暮春的太湖像一塊被揉皺的碧玉,煙波浩渺間,漁船的帆影若隱若現。李信勒住馬韁站在洞庭山的崖邊,望著湖麵蒸騰的水霧,指尖無意識地摩挲著腰間秦劍的劍柄——那劍鞘上還沾著昨日圍剿姑蘇殘匪時濺上的血漬,此刻在陽光下凝成暗褐色的斑痕。

“將軍,已經探了三日,還是沒見那夥水匪的蹤跡。”副將趙佗策馬上前,聲音裡帶著幾分焦躁。這半個月來,太湖水域接連有三批秦軍糧船被劫,船毀人亡,隻留下幾片破碎的船板和漂浮的麥麩。

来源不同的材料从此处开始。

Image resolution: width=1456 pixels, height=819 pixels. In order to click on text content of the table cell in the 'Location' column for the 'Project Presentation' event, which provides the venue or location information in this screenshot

據幸存者說,水匪駕著快船,來去如風,船頭插著黑色的鳥旗,連麵都沒看清就沒了蹤跡。

李信眉頭緊鎖,目光掃過湖麵。太湖七十二峰,島汊縱橫,尤其是東南方向的蘆葦蕩,密得能藏下千軍萬馬,水匪若躲在裡麵,確實難尋。他抬手從懷中掏出一張皺巴巴的紙條,那是昨日從一名俘虜身上搜出的,上麵用歪歪扭扭的秦篆寫著“震澤深處,蘆葦藏金”,除此之外,再無其他線索。

“震澤深處……”李信低聲重複,“趙佗,帶五十名水性好的弟兄,乘快船去蘆葦蕩偵查,切記不可貿然深入,若有異常,立刻回撤。”

“是!”趙佗領命,轉身召集士兵去了。

李信留在崖邊,望著快船消失在蘆葦蕩的入口,心中總覺得不安。這水匪來得蹊蹺,劫的都是軍糧,卻不搶財物,倒像是在故意斷秦軍的補給線。而且,那紙條上的“蘆葦藏金”,究竟是什麼意思?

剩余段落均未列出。